# Kabalevsky's Preludes



## Ukko (Jun 4, 2010)

I suspect this subject has gone through here more than once, but the search engine being what it is....

I've been pawing through my collection lately, and yesterday discovered a Classical Records (Russia) CD containing Dmitry Kabalevsky's "24 Preludes", performed by Vasily Shcherbakov.

Holy Smokes! I think I was expecting music in a similar vein to the preludes of Chopin or Scriabin; nooo. This music is, um, _energetic_. And attractive, at least for me. It strikes me that this is really young folks' music, full of life and strength and enthusiasm. Even without possessing those attributes I enjoyed it - healthy youngsters ought to be bouncing of the walls.

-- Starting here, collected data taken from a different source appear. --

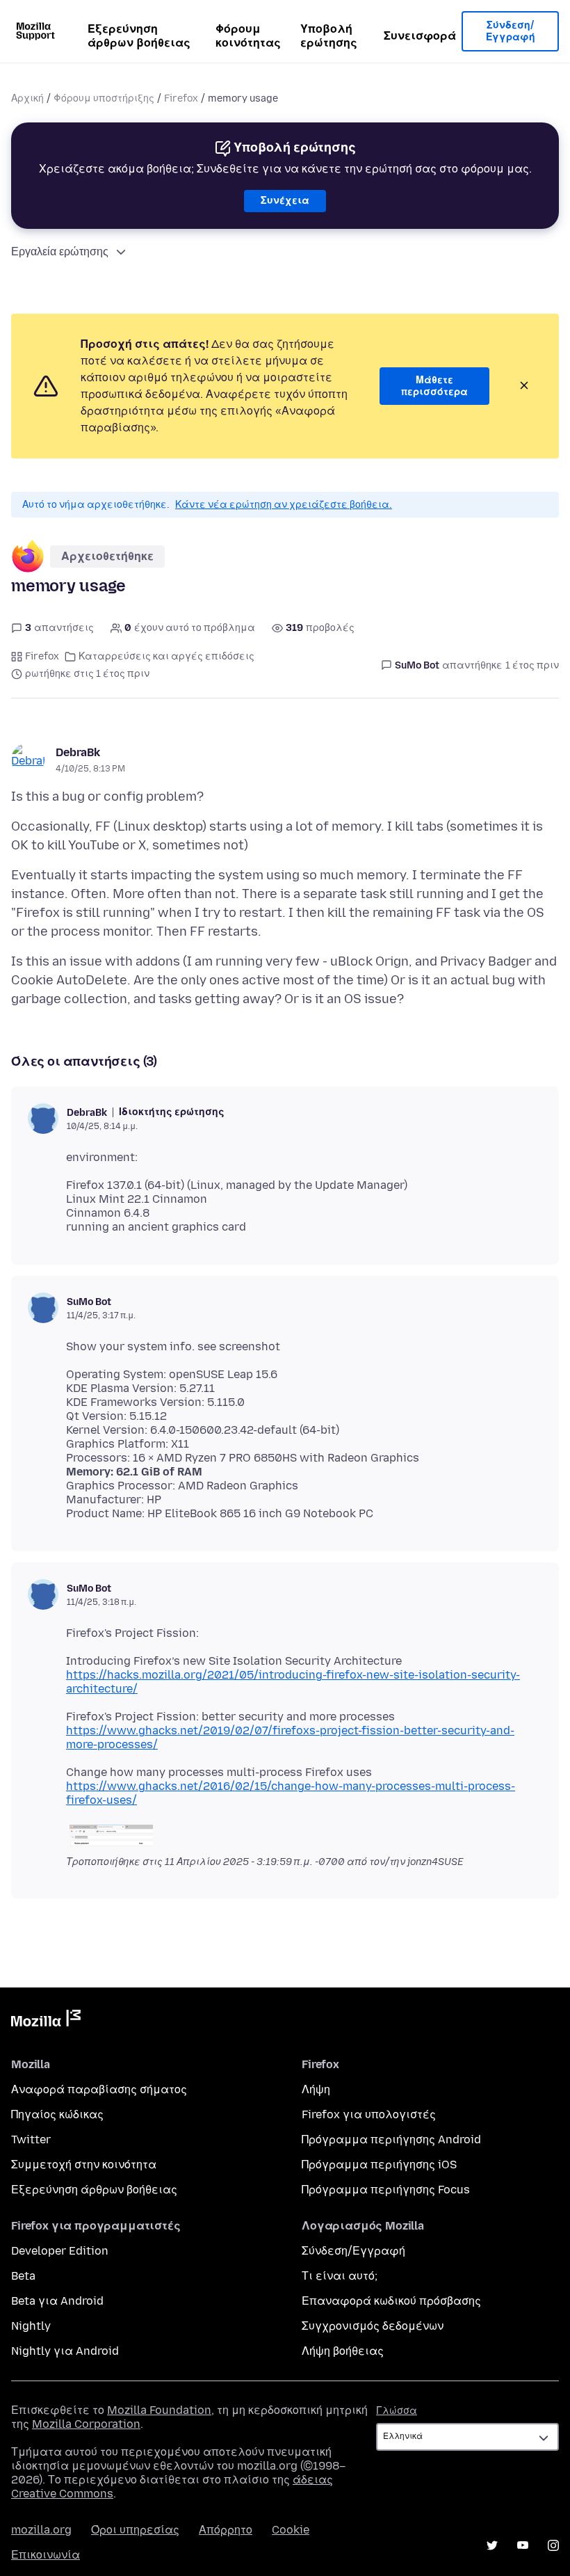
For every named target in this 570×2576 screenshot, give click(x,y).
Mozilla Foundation (159, 2410)
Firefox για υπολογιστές (369, 2114)
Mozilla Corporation (86, 2424)
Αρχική (27, 98)
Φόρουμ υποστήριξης (104, 98)
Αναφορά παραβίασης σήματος (99, 2089)
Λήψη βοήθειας (343, 2351)
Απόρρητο (225, 2529)
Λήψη (316, 2089)
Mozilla (46, 2021)
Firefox (181, 98)
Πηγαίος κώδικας (57, 2114)
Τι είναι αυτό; (339, 2275)
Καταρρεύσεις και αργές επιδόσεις (166, 656)
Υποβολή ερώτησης (328, 35)
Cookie (290, 2529)
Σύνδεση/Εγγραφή (510, 31)
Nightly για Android (65, 2351)
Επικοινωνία (45, 2554)
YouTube (522, 2545)
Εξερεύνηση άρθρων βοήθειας (139, 35)
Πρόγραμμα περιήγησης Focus (386, 2189)
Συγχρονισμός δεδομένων (372, 2326)
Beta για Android (57, 2300)
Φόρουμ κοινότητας (248, 35)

The CD also contains K's Sonata No. 3. That is probably good too, but I was pretty worn out by that time.

Classical Records CR-063

www.classicalrecords.ru


----------



## Vaneyes (May 11, 2010)

Good mention, the Kabalevsky Preludes. If they were good enough for Horowitz....

For those interested, Murray McLachlan's early 90's Kabalevsky (Preludes, Sonatina 1, Sonata 3) on Olympia are reissued on Alto, as is his (even more entertaining, IMO) Khachaturian solo works. And some may remember his Myaskovsky recs, partially reissued on Regis.


----------